The project was one of several locally recommended by the state for FEMA funding, a critical step toward getting funded.
A project in Schoharie County also made the short list to help rebuild after recent natural disasters, Gov. Andrew Cuomo announced Friday.
In Schenectady, Tropical Storm Irene nearly flooded the sewage treatment plant.
“It was within a foot,” Mayor Gary McCarthy recalled, adding that no one expected the Mohawk River to rise so far that it could threaten the plant’s operations.
Residents expect their toilets to keep working, even in a hurricane — but a little more rain would have put a sudden end to that amenity.
“You never think of that,” McCarthy said. “You expect these things to keep working.”
The proposed project would protect the entire plant with a berm 14 feet high at a cost of $1.2 million.
“It’s a great investment for the future, because it guarantees that facility will stay online no matter what the weather,” McCarthy said.

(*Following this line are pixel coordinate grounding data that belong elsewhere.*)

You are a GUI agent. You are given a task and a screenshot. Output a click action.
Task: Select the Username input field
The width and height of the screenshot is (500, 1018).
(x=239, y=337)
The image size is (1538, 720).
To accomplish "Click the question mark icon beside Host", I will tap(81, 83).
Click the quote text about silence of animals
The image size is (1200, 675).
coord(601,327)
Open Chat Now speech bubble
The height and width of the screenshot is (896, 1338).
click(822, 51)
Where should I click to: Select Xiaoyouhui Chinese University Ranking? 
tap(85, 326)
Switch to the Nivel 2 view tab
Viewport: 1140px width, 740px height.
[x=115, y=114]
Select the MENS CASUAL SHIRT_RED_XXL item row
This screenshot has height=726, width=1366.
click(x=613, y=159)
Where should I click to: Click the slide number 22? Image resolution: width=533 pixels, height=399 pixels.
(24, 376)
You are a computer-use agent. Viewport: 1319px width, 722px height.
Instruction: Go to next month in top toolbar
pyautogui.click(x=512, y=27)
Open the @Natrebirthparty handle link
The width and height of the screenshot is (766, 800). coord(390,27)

If the plant had flooded, raw sewage could also have contaminated the Mohawk River, endangering public drinking water. State officials noted in a press release that the nearby towns of Cohoes, Colonie, Latham and Niskayuna rely on the river as a source of public drinking water.
Schoharie County also was recommended to receive $3.8 million. The project would improve Spring Brook’s drainage system to protect the village of Schoharie from future storms. Communities in the area were badly damaged by Hurricane Irene and Tropical Storm Lee in 2011.
The city of Amsterdam in Montgomery County could also receive $148,000 and the village of Waterford in Saratoga County could get $500,000 to prevent potential damage from future natural disasters.
A total of 10 projects statewide are set to receive about $128 million through the Federal Emergency Management Agency’s Hazard Mitigation Grant Program. The projects are among the first to be considered for funding, but still require federal action.
“As extreme weather becomes increasingly routine, we must not only rebuild New York but build it back stronger and better able to protect the safety of our citizens,” Cuomo said in a news release. “This vital program enables communities to think creatively about preparing for future storms, bolstering infrastructure and helping to revive local economies in the process.”
Schenectady is also seeking FEMA funding to replace a crucial sewage pump station that was flooded and moved off its foundation during Hurricane Irene. FEMA initially agreed only to provide funds for repair, but the city appealed the decision last year. A decision is expected by early 2015.
The project is estimated to cost $3.2 million and is scheduled to be completed this year. The city plans to take out a loan to pay for the construction, but officials are still hoping FEMA funds will pay off that loan.